Directions: Please write down, word for word, the part of the text about Jones and fundamentalism below, starting with "1. Jones could" and going on through "home school movement.".

Given text:
<<<<
I was struck by Jones’s distrust of Zionism. He staked out a moderate position by condemning acts of terrorism by both Israelis and Arabs. He praised the Jewish mayor of Jerusalem, Teddy Kollek, as effusively as he complimented King Hussein’s hospitality (and Jones included signed pictures from both). Jones was greatly annoyed by a group of fundamentalists who had declared their support for Menachem Begin, then the Prime Minister of Israel; instead, Jones condemned Begin’s persecuation of Christian Arabs and the massacre of Arab civilians he ordered at Deir Yassin. “I have a great love for both Jews and Arabs, but I hate tyranny, terrorism, and violence just as much on the part of a Jewish government as I do on the part of an Arab government.” (141) Jones’s moderate views towards Israel and the Arab nations were a marked contrast to the growing support for Zionism among American evangelicals at the time.

Cornbread and Caviar also evinced, what I’ll call for lack of a better term, fundamentalist enlargement. When A. C. Dixon published The Fundamentals: A Testimony to the Truth in the 1910s, fundamentalism was a minimalist movement. The fundamentals were meant to be the basic doctrines of Christianity. They were a call to orthodox ecumenicism, cooperation across denominational boundaries and despite secondary doctrinal differences. A postmillenial, reformed Presbyterian like J. Gresham Machen and a premillenial, dispensationalist Baptist like William Bell Riley could both be considered fundamentalists. Separation was theoretically reserved for those who transgressed a discrete set of fundamental doctrines.

Since the 1910s, the fundamentals have been enlarged. The fundamentals evolved from a set of essential doctrines — e.g., the deity of Christ and the inspiration of Scripture — into a far more detailed list of secondary doctrines and proscribed behaviors. That transformation surfaces briefly in Jones’s discussion of eschatology. “I have never had any agreement with the postmillenial position…it goes contrary to the whole teaching of Scripture and, like Christian Science, is an affront to intellectuality and hard common sense as well. … Postmillenialism is a menace to the spiritual life of fundamental, Bible-believing churches today.” (110) Premillenialism had become a de facto fundamental. Interestingly, Jones did not add cessationism to the list of fundamentals, although most fundamentalists today do. Jones greatly admired O. Talmadge Spence, a Pentecostal preacher and a board member at Bob Jones. He acknowledged their disagreement over the cessation of the apostolic gifts, but he called Spence “as much of a Fundamentalist as I am.” (181)

  1. Jones could more easily oppose postmillennialism in 1985 because there were so few evangelical postmillennialists around then–as opposed to the beginning of the 20th century, when there were a lot, including his dad in his youth. I think Jones is aiming at Rousas John Rushdoony, whose (postmillennial) Christian Reconstructionism had gained a following within the fledgling home school movement.

  2. Makes sense, though his comments about postmillenialism came during his description of the decline of Winona Lake so I’d assumed he had some of those guys in mind.

  3. Interestingly, BJ says that he has “many fine friends…who are not premillennial.” But he doesn’t say he has any who are postmillennial. (110)

  4. [...] Cause mythology. More surprising, that the campus bookstore still sells the book. I wrote a few thoughts on Religion in [...]

  5. Dr. Jones was referring to (of all things) a conference at Winona around 1918, the first prophetic conference it had held since its founding (1895). In an effort to be fair, the program balanced the number of premillennial and postmillennial speakers. Curiously, the premillennial speakers basically described their position, and the postmillennialists devoted most of their time to attacking premllennialism. What I find intriguing is that he identifies this situation as a sign of Winona’s decline, but twenty years later he was part of a new overtly Fundamentalist board at Winona. And, by the way, by that time Winona Lake had an overtly premillennial conference each year.
>>>>
Supplied information:
<<<<
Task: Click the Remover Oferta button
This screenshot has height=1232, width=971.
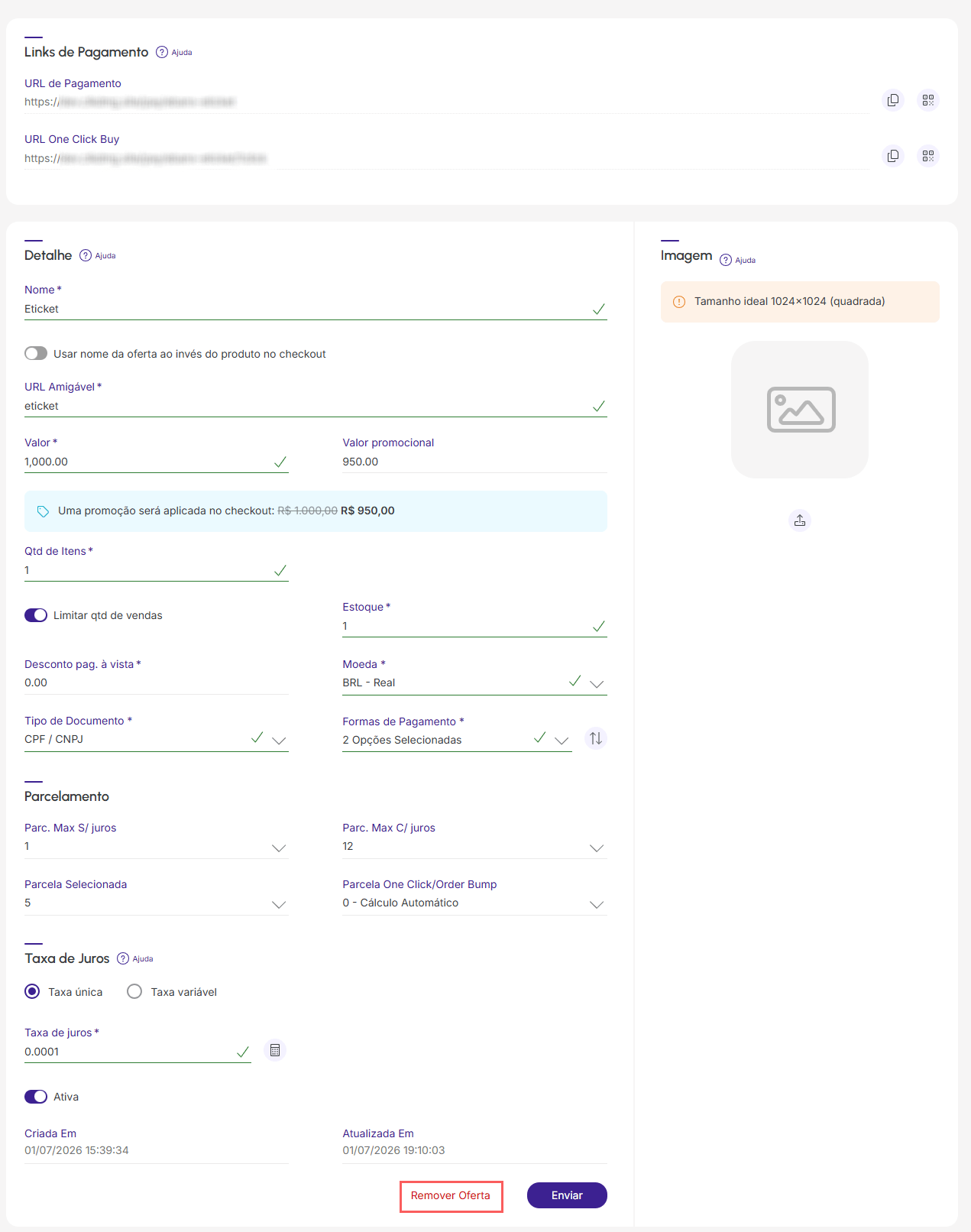Action: (x=451, y=1196)
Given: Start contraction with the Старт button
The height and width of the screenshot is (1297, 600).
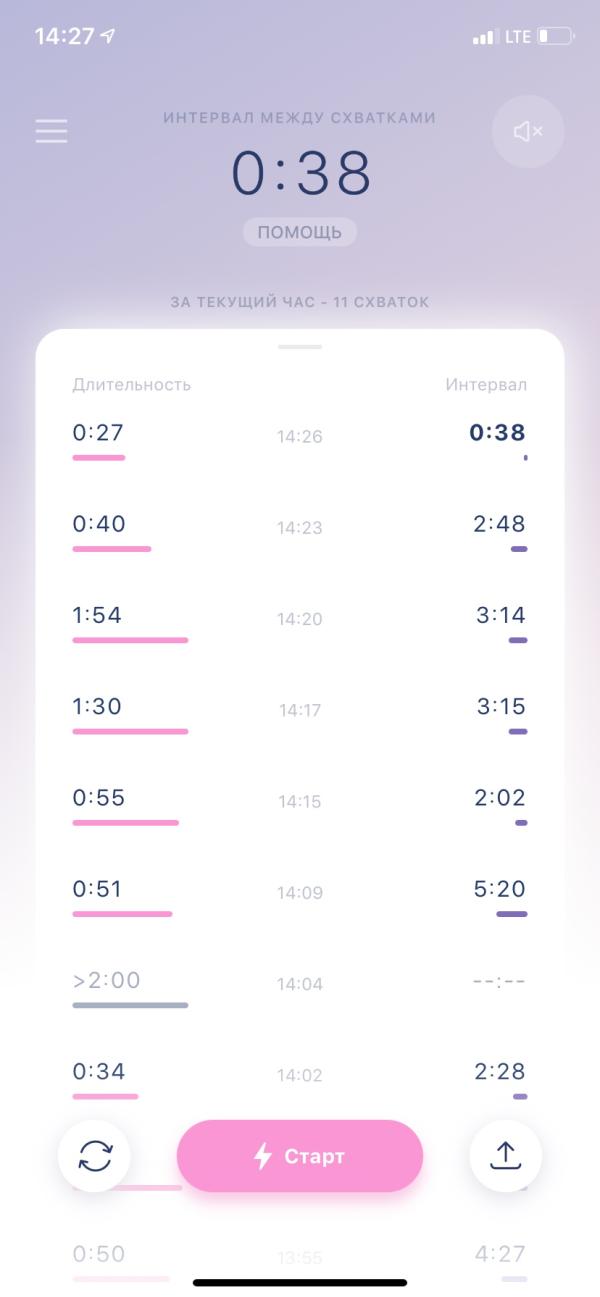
>>>>
Finished exercise:
1. Jones could more easily oppose postmillennialism in 1985 because there were so few evangelical postmillennialists around then–as opposed to the beginning of the 20th century, when there were a lot, including his dad in his youth. I think Jones is aiming at Rousas John Rushdoony, whose (postmillennial) Christian Reconstructionism had gained a following within the fledgling home school movement.